Assistant Professor of Comparative Literature, Japanese, and Asian Studies, The Pennsylvania State university
Professor Eubanks' research centers on the intersections of material culture, performance studies, and ethics in literature. Her first book, entitled Buddhist Textual Culture: Miracles of Book and Body in Medieval Japan (University of California Press, 2011), is a study of the relationship between human body and sacred text in the Buddhist literary tradition, focusing on reading as a performance-based act which bridges the text-flesh barrier. The book explores questions concerning the nature of text, the place of writing, and the sensual aspects of religious experience. Her second book project (tentatively titled Archival Memory: Art, Politics, and Visual Culture in Trans-War Japan) moves to the modern period to examine links between visual art, human rights, and testimonial narrative, with a particular emphasis on the development of an "atomic ethics."
Michelle Osterfeld Li
Independent scholar and research fellow, Ho Center for Buddhist Studies at Stanford University
Dr. Li’s research is on Japanese literature and Buddhism. Her book Ambiguous Bodies: Reading the Grotesque in Japanese Setsuwa Tales (Stanford University Press, 2009) draws from theories of the grotesque to examine many of the strange and extraordinary creatures and phenomena in the premodern Japanese tales called setsuwa.
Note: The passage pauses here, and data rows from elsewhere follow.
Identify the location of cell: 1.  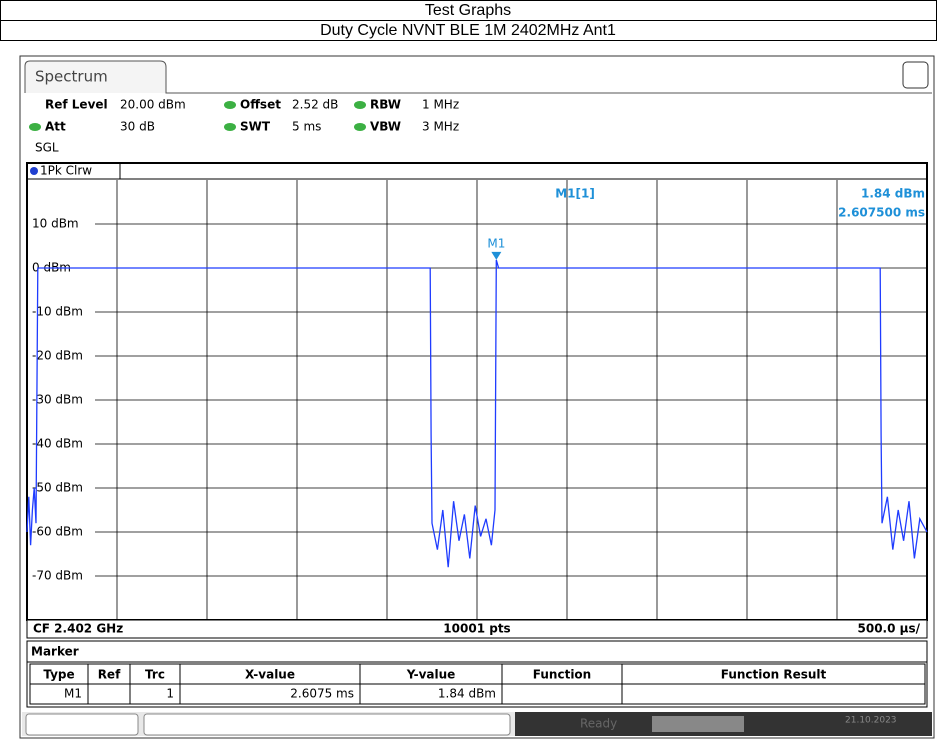
(170, 694).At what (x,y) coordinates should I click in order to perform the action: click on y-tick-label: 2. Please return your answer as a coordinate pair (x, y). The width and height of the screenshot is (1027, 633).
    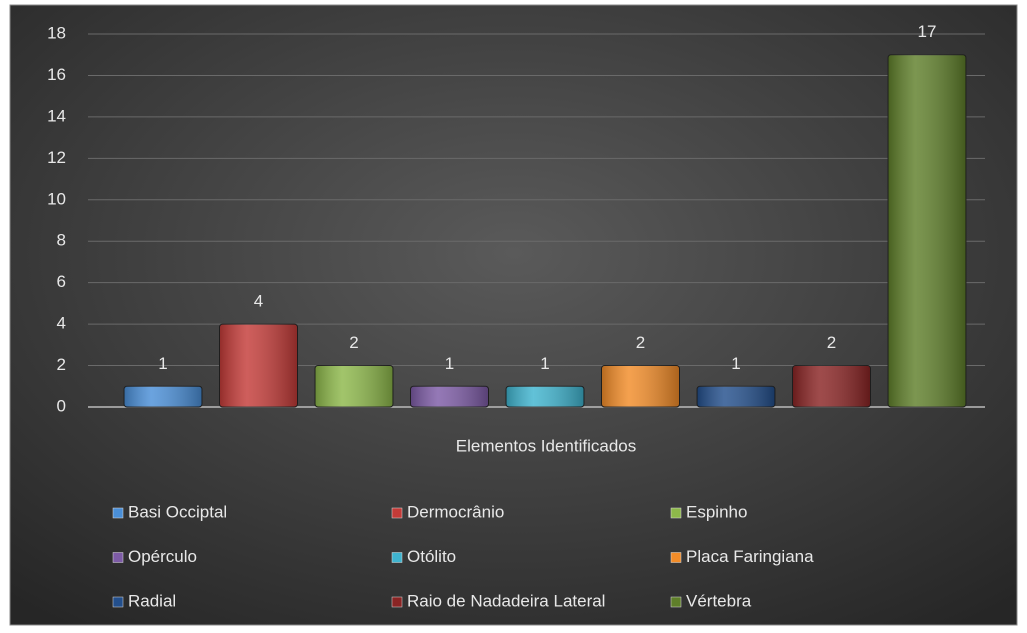
    Looking at the image, I should click on (62, 364). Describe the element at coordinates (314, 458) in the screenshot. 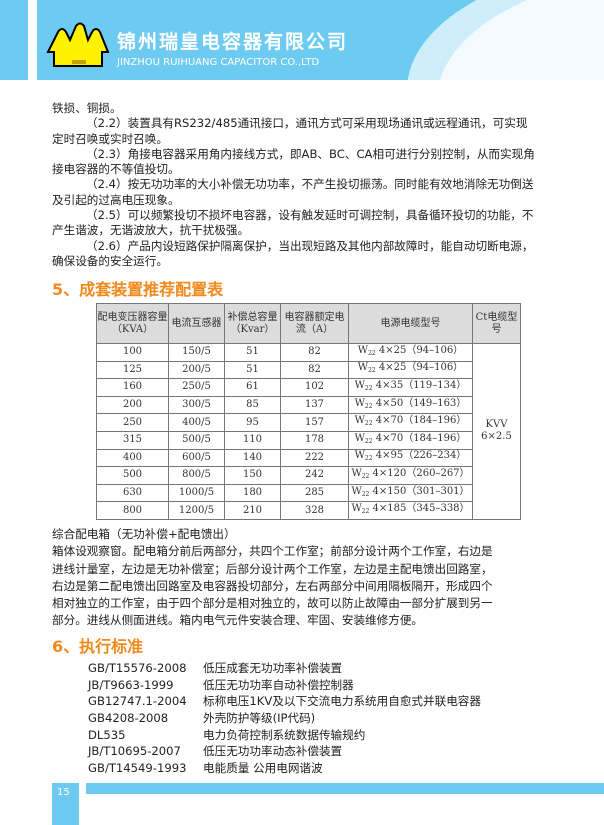

I see `table-cell: 222` at that location. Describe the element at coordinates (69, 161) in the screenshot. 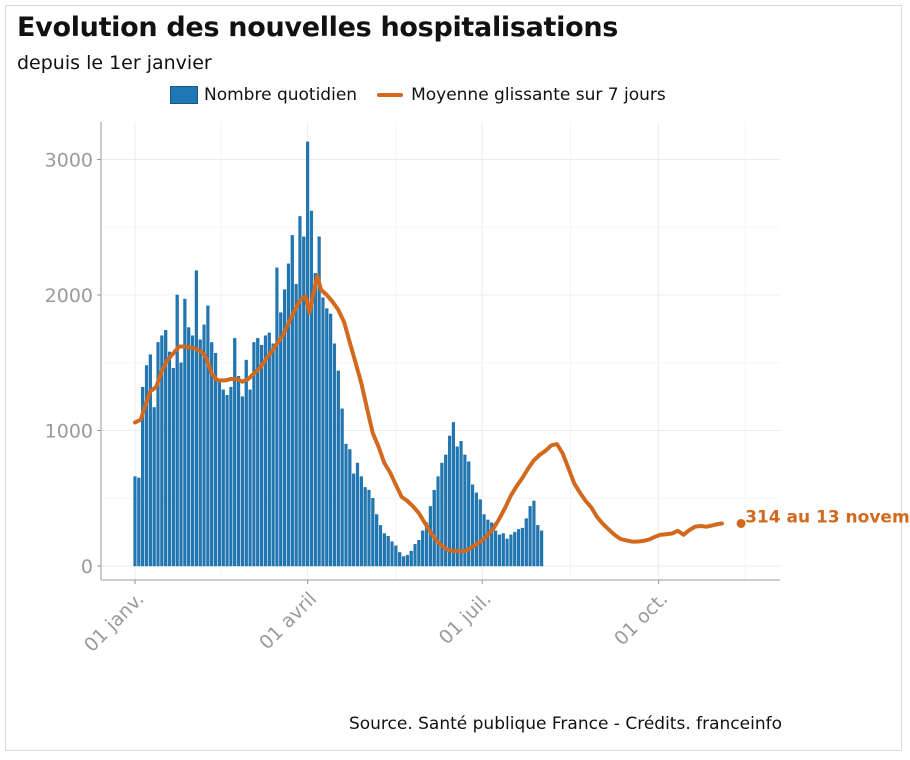

I see `y-tick-label: 3000` at that location.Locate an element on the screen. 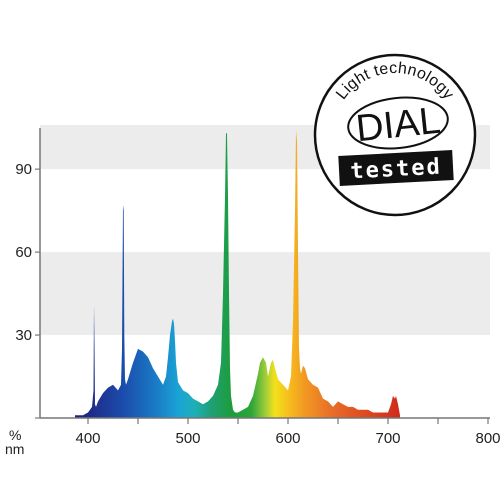  y-tick-label: 60 is located at coordinates (24, 252).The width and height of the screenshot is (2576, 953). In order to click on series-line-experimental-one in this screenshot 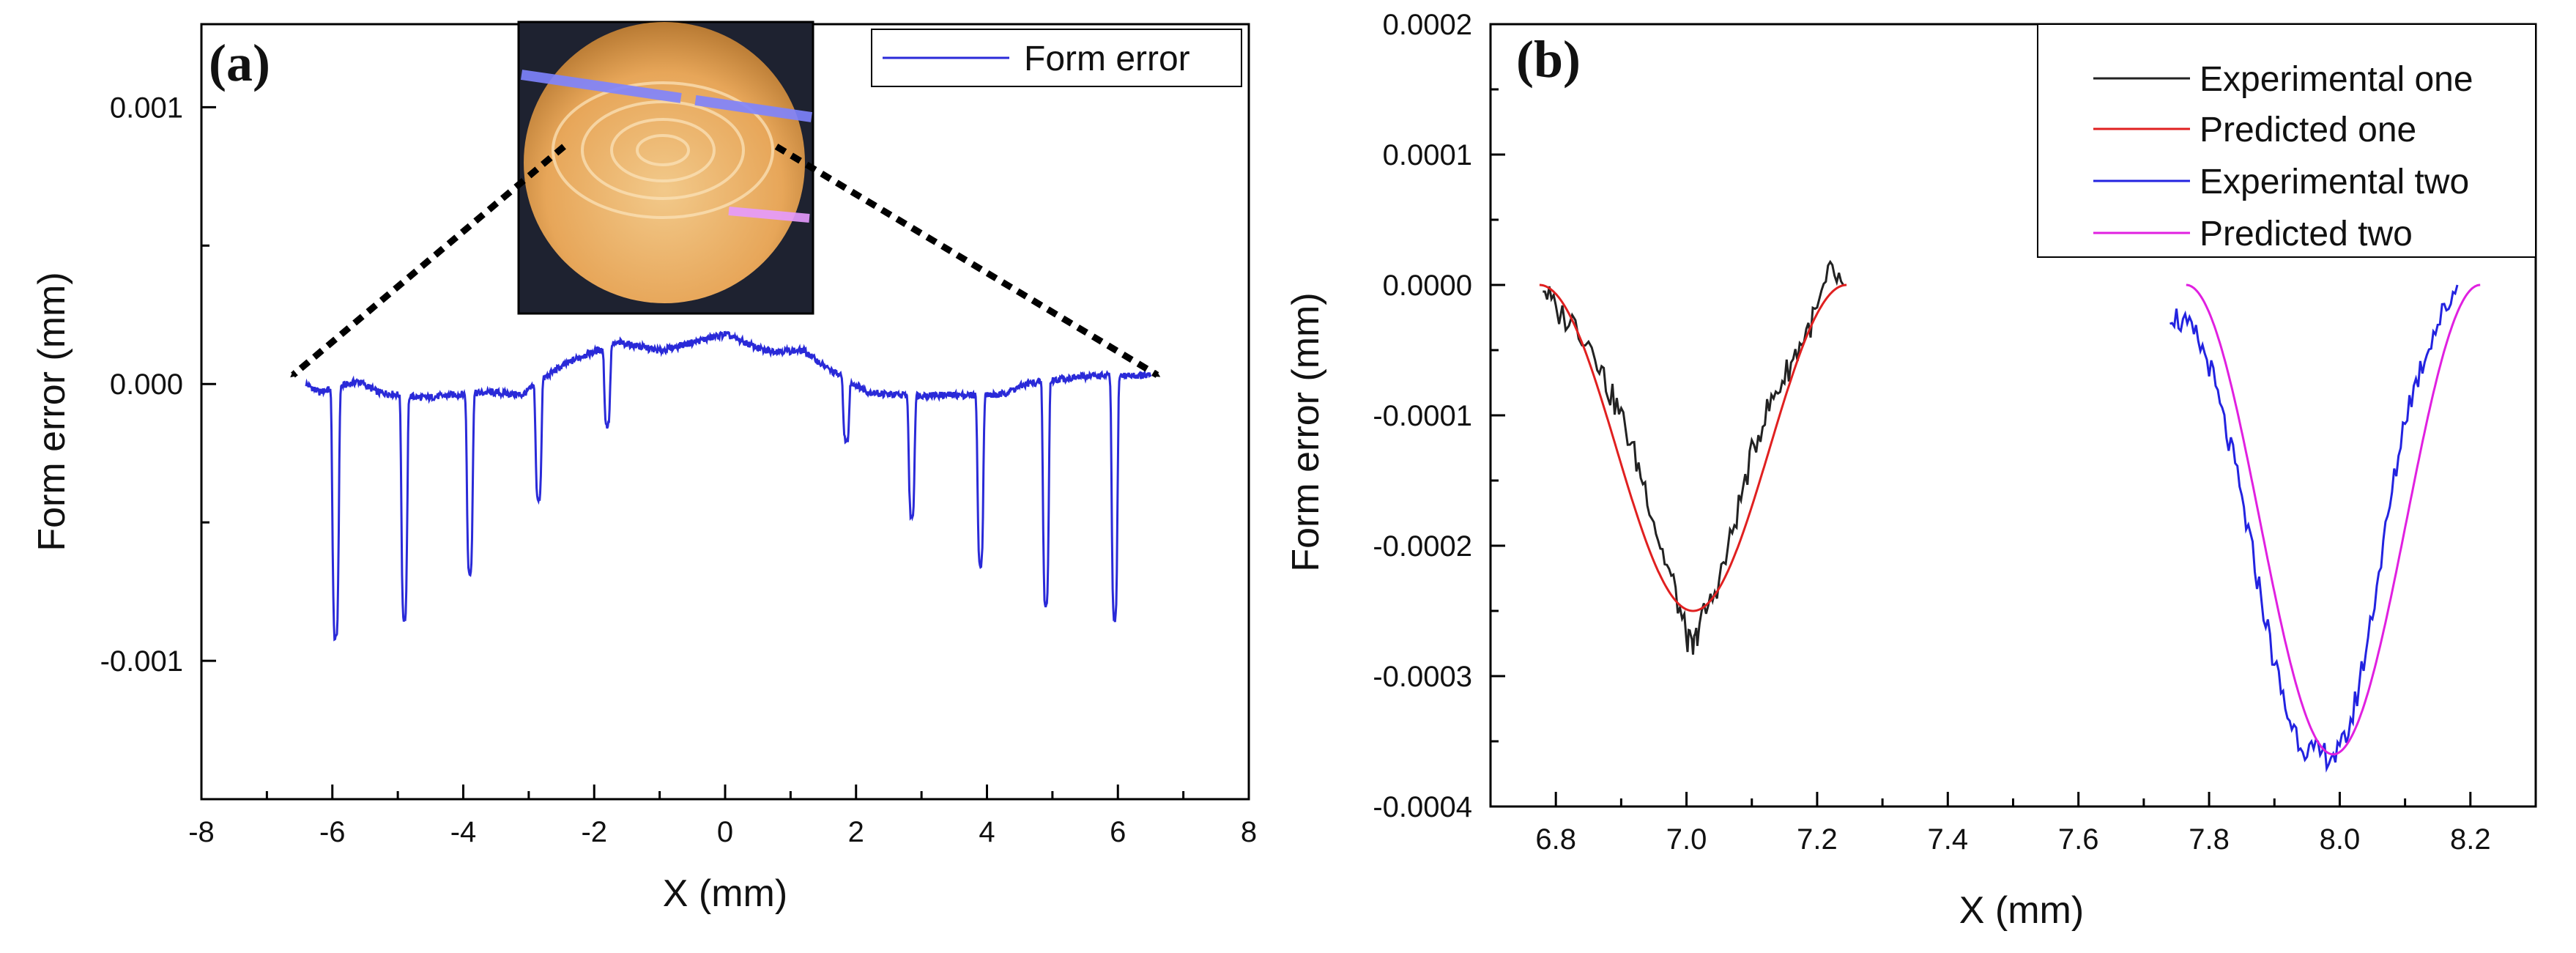, I will do `click(1694, 457)`.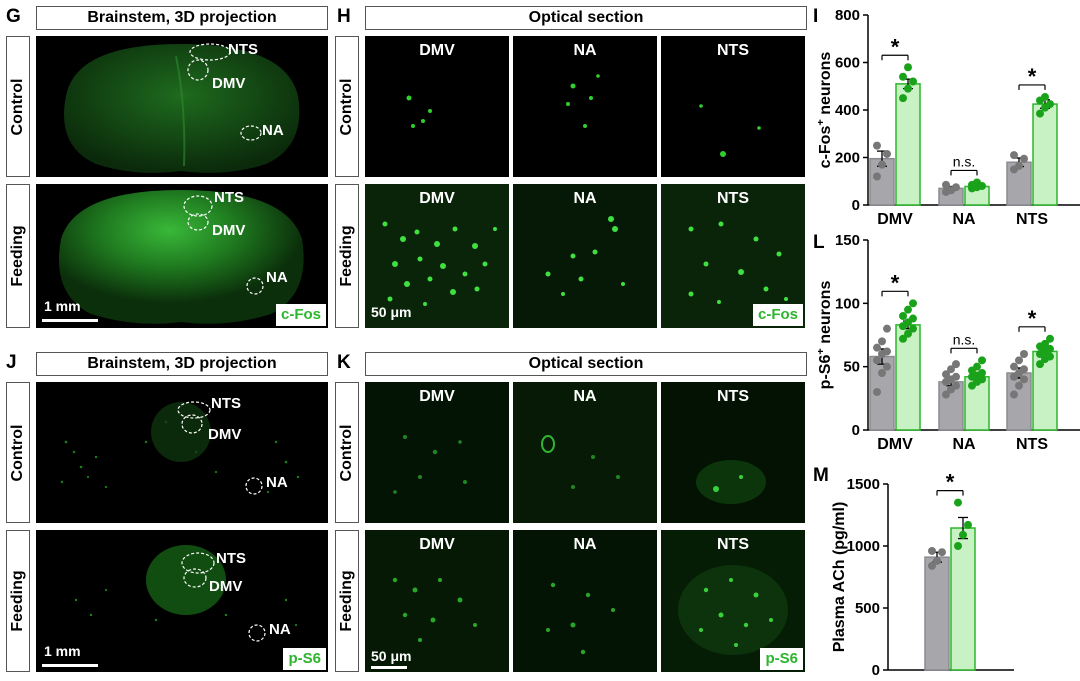 This screenshot has width=1080, height=681. I want to click on brainstem-ps6-feeding-image: NTS DMV NA 1 mm p-S6, so click(182, 601).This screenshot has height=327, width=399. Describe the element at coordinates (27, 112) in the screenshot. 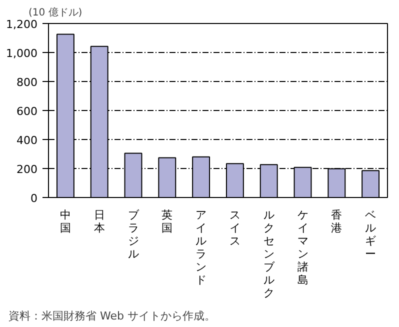

I see `y-tick-label: 600` at that location.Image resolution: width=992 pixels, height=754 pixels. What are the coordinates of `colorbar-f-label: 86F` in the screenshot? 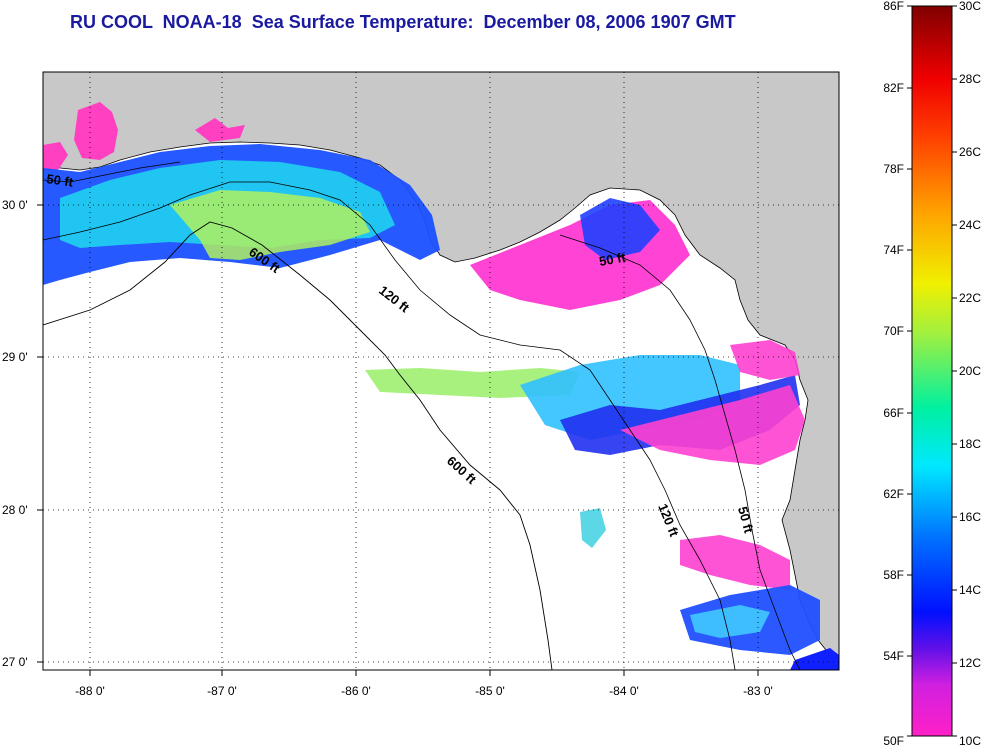 It's located at (894, 6).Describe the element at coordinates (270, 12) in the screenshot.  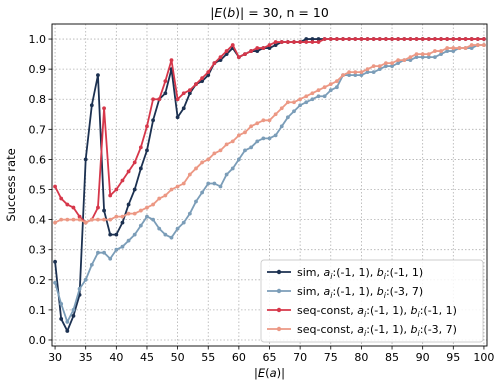
I see `chart-title: |E(b)| = 30, n = 10` at that location.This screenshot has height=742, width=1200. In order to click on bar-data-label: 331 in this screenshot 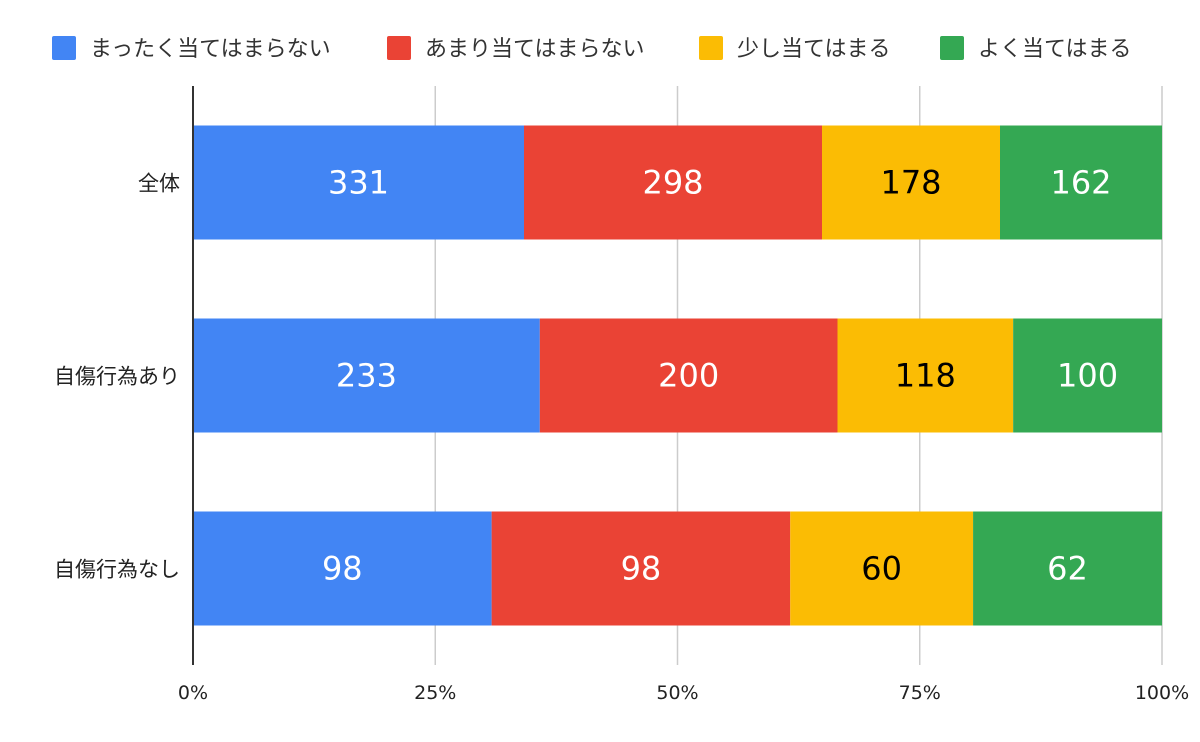, I will do `click(358, 183)`.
Grotesque representations in general typically direct our attention to unfinished and unrefined things; they are marked by an earthy sense of the body and an interest in the physical. Because they have many meanings, they can both sustain and undermine authority. Her book aims to make sense of grotesque representations in setsuwa—animated detached body parts, unusual sexual encounters, demons and shape-shifting or otherwise wondrous animals—and, in a broader sense, to show what this type of critical focus can reveal about the mentality of Japanese people in the ancient, classical, and early medieval periods. Dr. Li's article "Human of the Heart: Pitiful Oni in Medieval Japan" is published in The Ashgate Research Companion to Monsters and the Monstrous (2012).